Kedalaman kolam di tengah sawah dibuat secukupnya. Selanjutnya pada kuang tersebut, dimasukkan ikan air tawar diantaranya ikan mas, nila dan gabus yang nantinya bisa diambil dan konsumsi pada waktunya.
Uniknya keberadaan ikan di kolam tersebut aman, karena hanya pemilik sawah yang bisa mengambilnya. Artinya dengan membuat kuang di sawah sudah sekaligus memelihara ikan.
Kuang merupakan wujud kearifan lokal masyarakat Toraja, dalam mengintegrasikan areal sawah untuk tanaman padi dan budidaya ikan. Sekaligus upaya ketersediaan dua jenis pangan dalam satu petak sawah.
Di beberapa daerah di Indonesia, metode persawahan dengan kolam di tengahnya tidak lasim dibuat. Namun di Toraja sudah dilakukan sejak turun temurun dan hingga sekarang masih dipertahankan.
Kuang juga menjadi potret kearifan lokal, bagaimana masyarakat Toraja mengoptimalisasi pemanfaatan air sawah untuk tanaman padi dan budidaya ikan sekaligus.
Jika melihat dari ketinggian gunung, keberadaan kuang di sawah terlihat jelas. Kebetulan ada beberapa petak sawah yang belum ditanami padi dan sementara mengisi kuang dengan air, sehingga nampak kolam berbentuk lingkaran di tengah sawah.
Saat ini masyarakat setempat sudah mulai proses menanam padi. Saya menyempatkan melihat dari dekat sawah terasering yang baru ditanami padi terlihat hijau dan subur. Kelak saat panen hasilnya akan melimpah.
Untuk panen padi sendiri dalam setahun, oleh masyarakat hanya bisa dua kali panen. Padi yang dipanen akan disimpan di lumbung atau dalam bahasa Toraja disebut Alang milik masyarakat.
Keberadaan alang untuk penyimpanan padi sejak dulu sudah ada. Di mana  merupakan bangunan khas Toraja berbentuk Tongkonan yang bisa sekaligus untuk tempat bersantai. Di perkampungan Toraja, hampir setiap rumah memiliki alang.
Padi yang diolah menjadi beras selain untuk dijual, juga digunakan untuk konsumsi sehari-hari serta untuk kepentingan pesta adat yang sering digelar di Toraja. Itulah mengapa padi aman tersimpan di alang.

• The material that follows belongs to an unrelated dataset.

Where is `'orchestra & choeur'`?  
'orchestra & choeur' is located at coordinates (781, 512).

Untuk mobilisasi komoditi padi yang sudah dipanen, akses infrastruktur jalan di wilayah perkampungan Toraja terbilang memadai. Keberadaan jalan yang sudah dicor beton menjangkau areal persawahan hingga di ketinggian pegunungan.
Walaupun ada beberapa titik yang rusak, namun pada umumnya jalan ke desa cukup baik. Kendaraan roda empat bisa mencapai hingga ke dusun-dusun. Tak heran pedagang asongan roda dua pun dari Kota Rantepao turut berdagang hingga ke pelosok desa.

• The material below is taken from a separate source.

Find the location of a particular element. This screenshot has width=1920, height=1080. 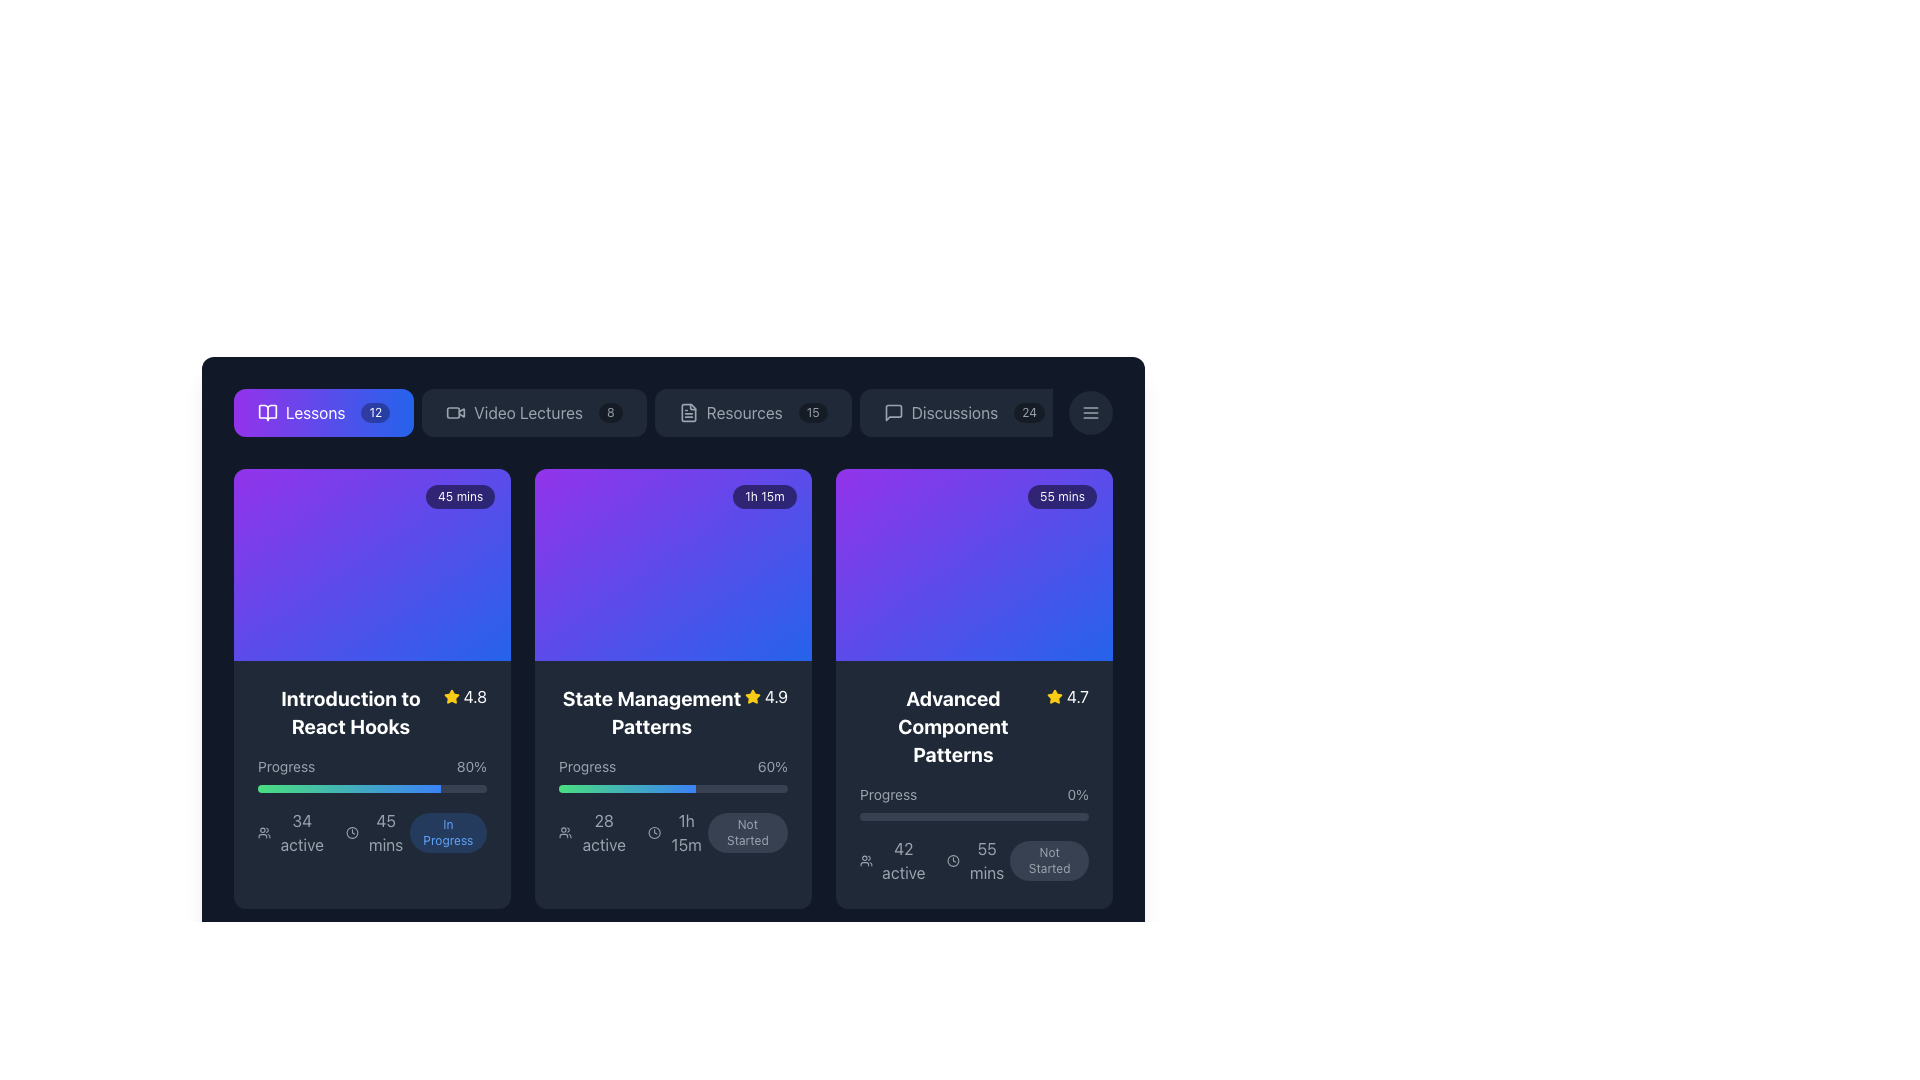

the SVG icon representing user activity located in the lower-left section of the second card under 'State Management Patterns', adjacent to the text '28 active' is located at coordinates (564, 833).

Pembangunan infrastruktur jalan di desa tidak lepas dari penggunaan Dana Desa untuk program peningkatan akses jalan. Namun demikian dukungan APBD dari kabupaten dibutuhkan untuk pemantapan jalan menuju ke kecamatan dan desa-desa.
Di satu sisi dukungan untuk peningkatan produktivitas pertanian bagi petani dibutuhkan. Mengingat keberadaan sawah terasering di perkampungan Toraja, merupakan potensi besar untuk kemandirian pangan.
Di satu sisi menjadi destinasi wisata alam bagi para traveling yang menyukai eksotisme kearifan lokal di daerah. Terutama eksotisme persawahan terasering di daerah Toraja.